## DESCRIPTION OF THE TASK
Pick out every line in the entries below that contains the string "screenshot". Case counts.

[DATA PROVIDED start]

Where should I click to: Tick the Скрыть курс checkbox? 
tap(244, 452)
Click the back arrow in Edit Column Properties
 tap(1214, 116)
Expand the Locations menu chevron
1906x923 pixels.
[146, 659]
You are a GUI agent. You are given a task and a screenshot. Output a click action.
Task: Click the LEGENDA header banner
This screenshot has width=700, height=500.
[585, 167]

[DATA PROVIDED end]
[DATA PROVIDED start]

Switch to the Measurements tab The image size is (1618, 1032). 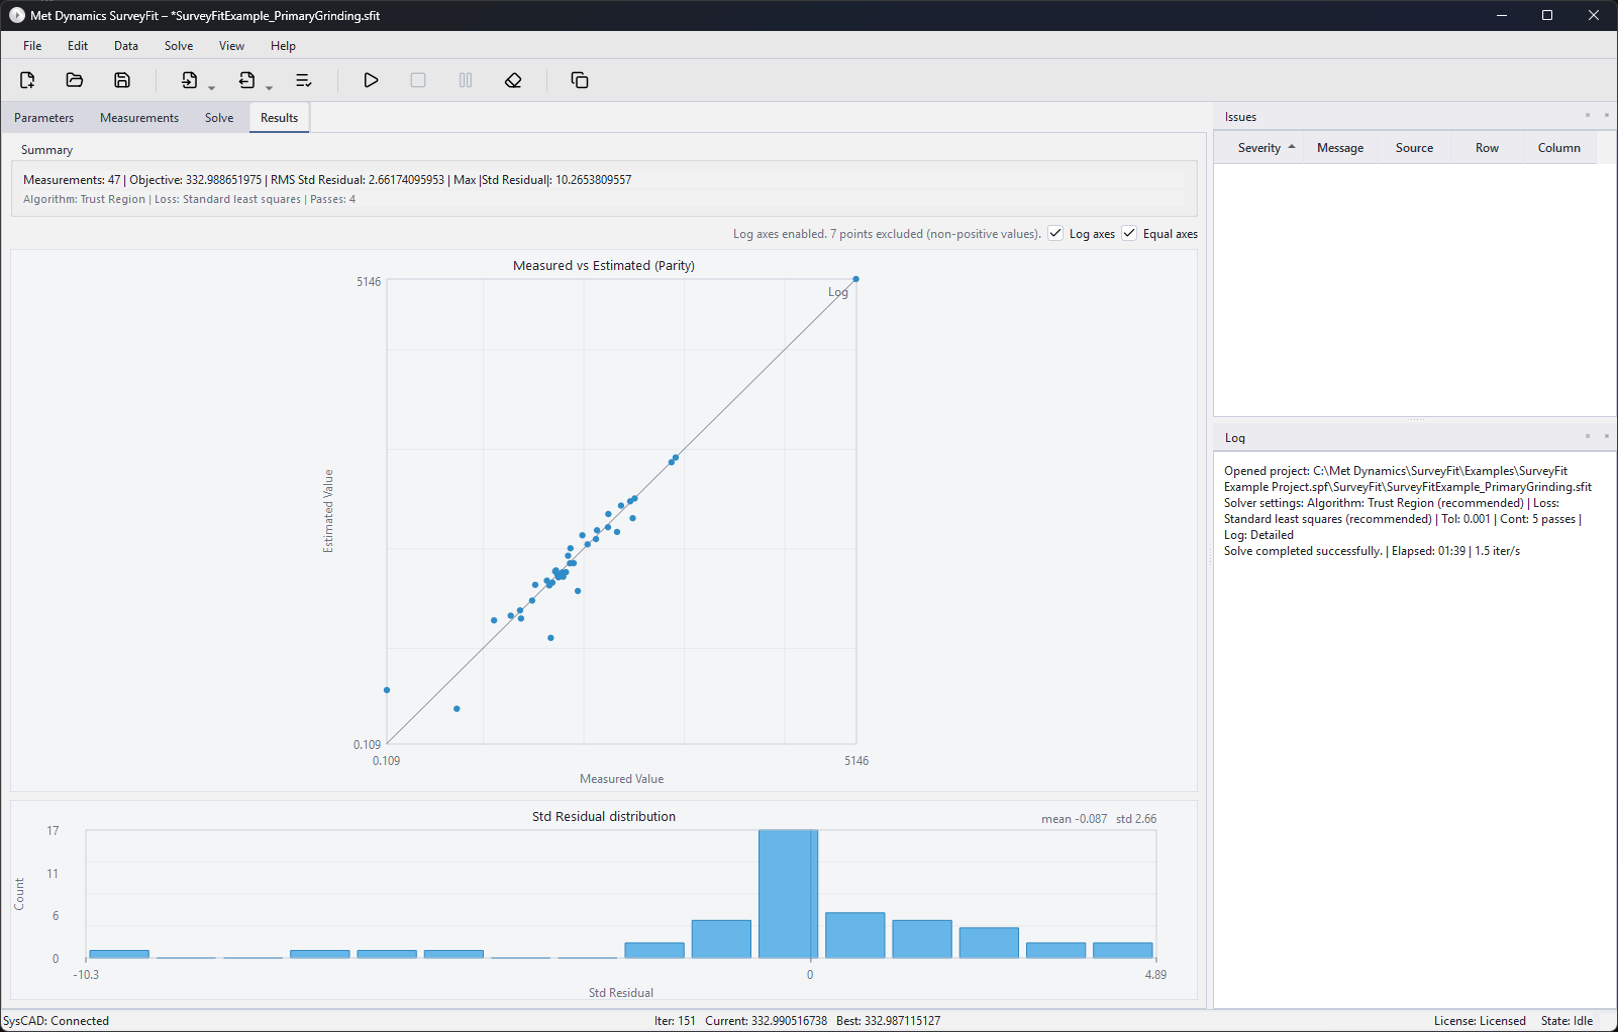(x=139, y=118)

[DATA PROVIDED end]
[DATA PROVIDED start]

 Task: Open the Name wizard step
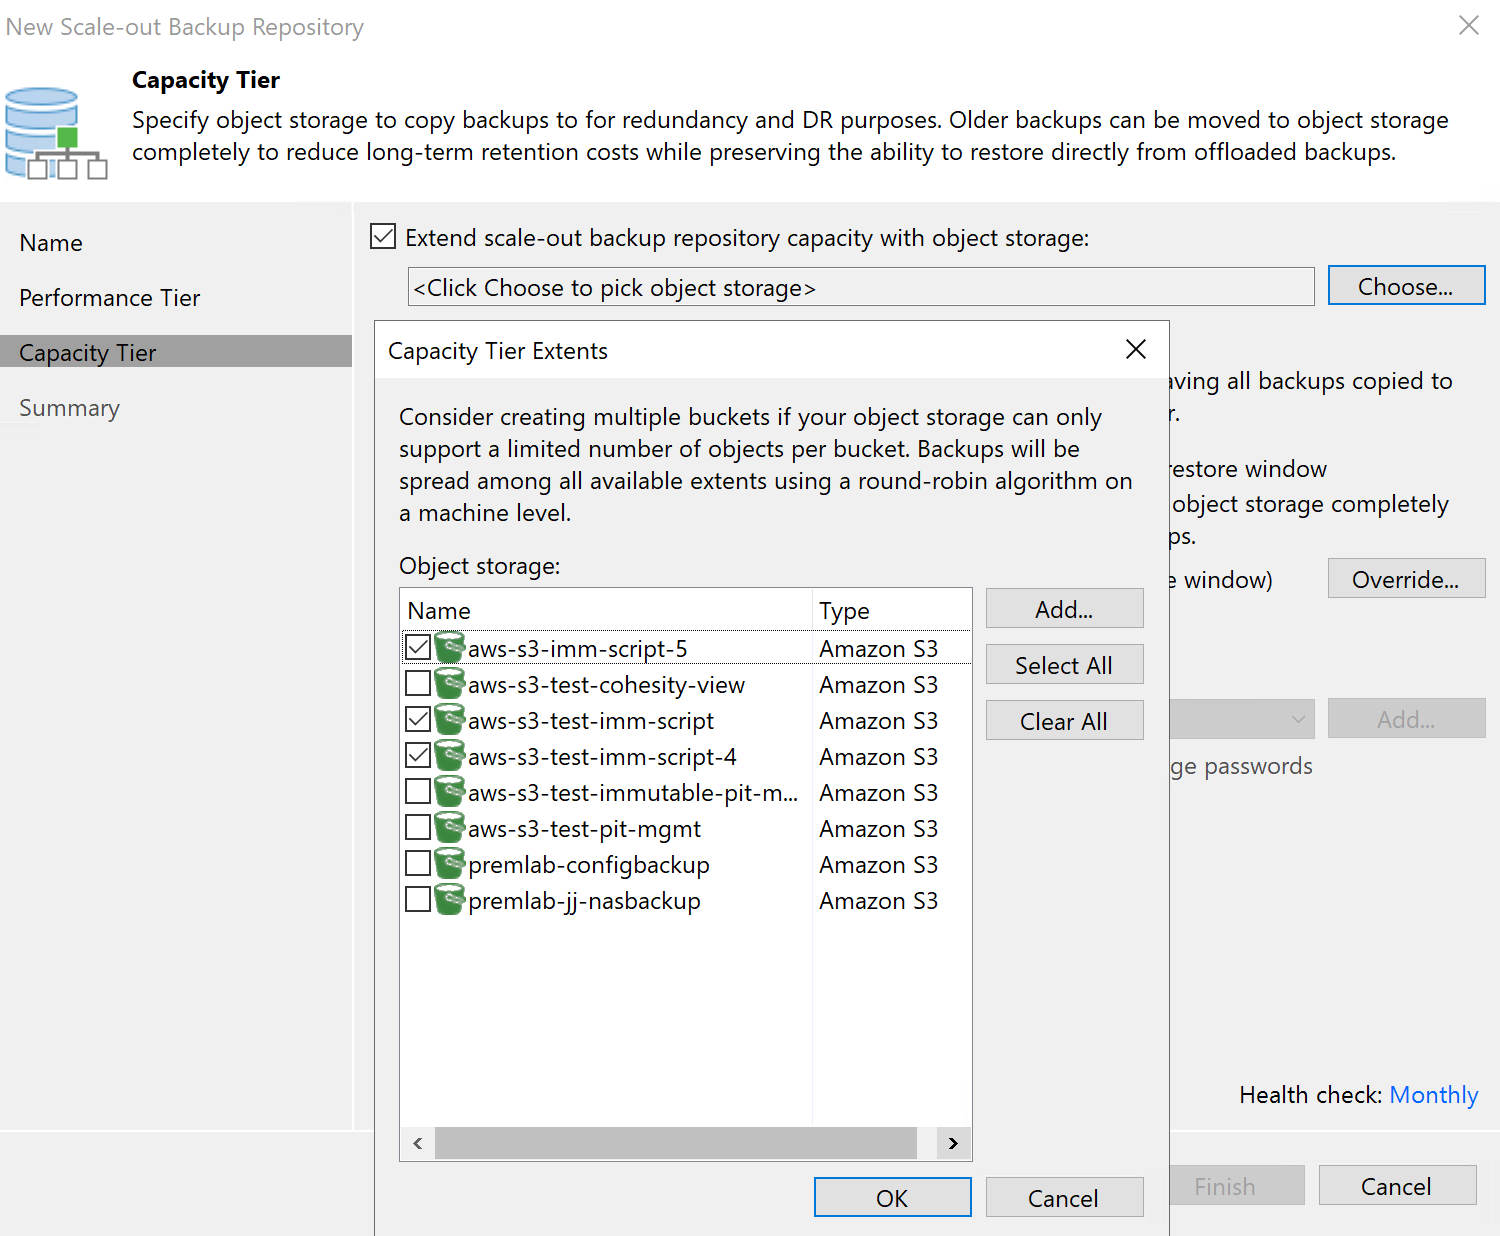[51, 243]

[DATA PROVIDED end]

## CORRECT ANSWER
You are a GUI agent. You are given a task and a screenshot. Output a click action.
This screenshot has width=700, height=500.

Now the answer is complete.